### Exercise details
Write out the entries below exactly, from the first line to the one with "Given: Open the #SHOPRAESH hashtag link", both ends included.

Collected data entries
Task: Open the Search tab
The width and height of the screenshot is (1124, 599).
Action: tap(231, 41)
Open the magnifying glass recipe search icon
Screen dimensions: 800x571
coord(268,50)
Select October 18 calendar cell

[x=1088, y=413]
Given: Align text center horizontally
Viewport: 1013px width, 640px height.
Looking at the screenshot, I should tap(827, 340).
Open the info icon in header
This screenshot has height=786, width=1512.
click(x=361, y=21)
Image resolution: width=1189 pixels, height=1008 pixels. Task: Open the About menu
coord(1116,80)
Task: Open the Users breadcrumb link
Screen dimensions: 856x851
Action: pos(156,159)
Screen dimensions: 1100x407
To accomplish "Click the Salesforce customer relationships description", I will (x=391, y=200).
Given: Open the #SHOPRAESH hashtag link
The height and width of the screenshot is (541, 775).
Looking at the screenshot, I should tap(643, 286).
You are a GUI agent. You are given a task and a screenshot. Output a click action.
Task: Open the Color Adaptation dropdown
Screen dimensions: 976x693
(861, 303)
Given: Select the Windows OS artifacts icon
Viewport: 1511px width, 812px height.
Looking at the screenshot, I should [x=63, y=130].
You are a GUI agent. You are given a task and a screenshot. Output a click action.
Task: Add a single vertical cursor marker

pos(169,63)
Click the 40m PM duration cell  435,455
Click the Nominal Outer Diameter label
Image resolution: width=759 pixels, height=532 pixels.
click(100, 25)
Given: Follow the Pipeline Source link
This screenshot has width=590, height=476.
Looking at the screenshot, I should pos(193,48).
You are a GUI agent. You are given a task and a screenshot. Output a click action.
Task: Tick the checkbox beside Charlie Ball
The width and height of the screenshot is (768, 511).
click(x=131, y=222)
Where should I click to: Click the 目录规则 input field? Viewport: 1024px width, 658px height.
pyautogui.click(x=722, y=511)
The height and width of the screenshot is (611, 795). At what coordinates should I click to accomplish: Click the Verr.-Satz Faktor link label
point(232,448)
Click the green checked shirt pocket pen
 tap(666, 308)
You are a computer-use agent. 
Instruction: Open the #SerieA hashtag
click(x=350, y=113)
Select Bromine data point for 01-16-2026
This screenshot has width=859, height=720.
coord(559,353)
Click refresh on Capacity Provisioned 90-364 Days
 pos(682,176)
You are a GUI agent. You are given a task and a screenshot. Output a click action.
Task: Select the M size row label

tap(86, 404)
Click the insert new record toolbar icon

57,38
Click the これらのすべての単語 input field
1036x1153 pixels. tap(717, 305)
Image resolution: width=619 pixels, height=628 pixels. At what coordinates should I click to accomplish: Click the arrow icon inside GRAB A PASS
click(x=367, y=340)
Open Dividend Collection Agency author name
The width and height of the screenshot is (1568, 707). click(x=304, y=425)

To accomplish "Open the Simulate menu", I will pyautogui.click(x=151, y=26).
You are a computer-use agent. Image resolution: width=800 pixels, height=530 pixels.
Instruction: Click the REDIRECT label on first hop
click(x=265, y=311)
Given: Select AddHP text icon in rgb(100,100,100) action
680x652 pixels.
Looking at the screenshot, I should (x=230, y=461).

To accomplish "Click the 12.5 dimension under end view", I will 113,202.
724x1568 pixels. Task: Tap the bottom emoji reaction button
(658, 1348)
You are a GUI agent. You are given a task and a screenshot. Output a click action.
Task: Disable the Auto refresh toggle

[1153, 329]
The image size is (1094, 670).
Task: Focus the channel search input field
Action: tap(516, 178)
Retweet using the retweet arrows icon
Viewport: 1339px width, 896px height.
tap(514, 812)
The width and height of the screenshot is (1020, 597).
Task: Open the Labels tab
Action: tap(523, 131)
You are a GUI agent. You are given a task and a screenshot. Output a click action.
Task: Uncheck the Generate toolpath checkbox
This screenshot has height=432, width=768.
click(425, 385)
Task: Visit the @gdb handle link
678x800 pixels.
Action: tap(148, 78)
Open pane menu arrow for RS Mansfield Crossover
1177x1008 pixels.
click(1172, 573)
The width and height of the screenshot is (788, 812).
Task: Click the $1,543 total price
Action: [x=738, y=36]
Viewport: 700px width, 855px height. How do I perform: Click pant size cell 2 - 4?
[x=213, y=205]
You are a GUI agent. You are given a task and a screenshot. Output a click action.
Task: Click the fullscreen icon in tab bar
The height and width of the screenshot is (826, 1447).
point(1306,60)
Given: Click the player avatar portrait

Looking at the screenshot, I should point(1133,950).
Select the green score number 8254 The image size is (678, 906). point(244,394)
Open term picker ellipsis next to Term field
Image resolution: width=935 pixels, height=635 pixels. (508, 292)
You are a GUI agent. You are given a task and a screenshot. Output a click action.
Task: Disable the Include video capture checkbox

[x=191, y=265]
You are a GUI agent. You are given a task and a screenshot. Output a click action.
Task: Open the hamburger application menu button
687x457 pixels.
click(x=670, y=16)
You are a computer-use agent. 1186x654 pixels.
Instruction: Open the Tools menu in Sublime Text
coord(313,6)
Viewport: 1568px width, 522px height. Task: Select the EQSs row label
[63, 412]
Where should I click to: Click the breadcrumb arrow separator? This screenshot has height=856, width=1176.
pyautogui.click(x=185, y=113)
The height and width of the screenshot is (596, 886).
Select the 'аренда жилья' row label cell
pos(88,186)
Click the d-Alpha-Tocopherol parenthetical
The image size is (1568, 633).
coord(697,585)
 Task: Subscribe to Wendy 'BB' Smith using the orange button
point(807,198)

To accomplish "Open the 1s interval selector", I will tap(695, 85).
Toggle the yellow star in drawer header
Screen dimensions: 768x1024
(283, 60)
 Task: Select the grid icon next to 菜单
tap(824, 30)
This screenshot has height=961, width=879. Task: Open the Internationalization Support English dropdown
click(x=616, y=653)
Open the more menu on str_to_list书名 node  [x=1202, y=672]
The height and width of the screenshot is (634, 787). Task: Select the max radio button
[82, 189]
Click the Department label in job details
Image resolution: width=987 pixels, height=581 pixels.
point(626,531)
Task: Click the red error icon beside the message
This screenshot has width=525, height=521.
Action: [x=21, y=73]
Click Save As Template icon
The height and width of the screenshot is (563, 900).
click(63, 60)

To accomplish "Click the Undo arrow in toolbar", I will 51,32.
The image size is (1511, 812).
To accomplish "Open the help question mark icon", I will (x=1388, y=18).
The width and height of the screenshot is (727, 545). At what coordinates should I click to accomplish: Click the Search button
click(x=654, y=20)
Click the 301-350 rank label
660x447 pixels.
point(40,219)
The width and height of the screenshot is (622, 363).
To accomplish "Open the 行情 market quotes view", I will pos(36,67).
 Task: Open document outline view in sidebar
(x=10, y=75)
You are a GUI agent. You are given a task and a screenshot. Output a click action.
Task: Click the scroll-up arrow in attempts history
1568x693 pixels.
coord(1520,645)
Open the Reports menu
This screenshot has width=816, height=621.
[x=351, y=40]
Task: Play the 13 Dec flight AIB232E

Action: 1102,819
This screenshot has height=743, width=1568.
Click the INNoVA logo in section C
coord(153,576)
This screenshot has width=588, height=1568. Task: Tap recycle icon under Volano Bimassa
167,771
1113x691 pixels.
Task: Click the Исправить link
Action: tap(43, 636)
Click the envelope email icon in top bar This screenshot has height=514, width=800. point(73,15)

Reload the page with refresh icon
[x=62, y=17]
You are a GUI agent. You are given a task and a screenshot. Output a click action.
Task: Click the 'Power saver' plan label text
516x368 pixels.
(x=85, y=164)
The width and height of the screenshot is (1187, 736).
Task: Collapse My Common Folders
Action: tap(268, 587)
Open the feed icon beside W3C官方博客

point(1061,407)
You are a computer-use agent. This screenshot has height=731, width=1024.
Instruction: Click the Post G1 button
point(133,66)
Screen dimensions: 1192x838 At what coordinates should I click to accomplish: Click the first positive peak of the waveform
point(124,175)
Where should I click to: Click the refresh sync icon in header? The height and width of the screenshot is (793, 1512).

### Exercise answer
Task: Open the Search tab
The width and height of the screenshot is (1124, 599).
Action: tap(231, 41)
Open the magnifying glass recipe search icon
Screen dimensions: 800x571
coord(268,50)
Select October 18 calendar cell

[x=1088, y=413]
Given: Align text center horizontally
Viewport: 1013px width, 640px height.
Looking at the screenshot, I should tap(827, 340).
Open the info icon in header
This screenshot has height=786, width=1512.
click(x=361, y=21)
Image resolution: width=1189 pixels, height=1008 pixels. Task: Open the About menu
coord(1116,80)
Task: Open the Users breadcrumb link
Screen dimensions: 856x851
Action: pos(156,159)
Screen dimensions: 1100x407
To accomplish "Click the Salesforce customer relationships description", I will (x=391, y=200).
Given: Open the #SHOPRAESH hashtag link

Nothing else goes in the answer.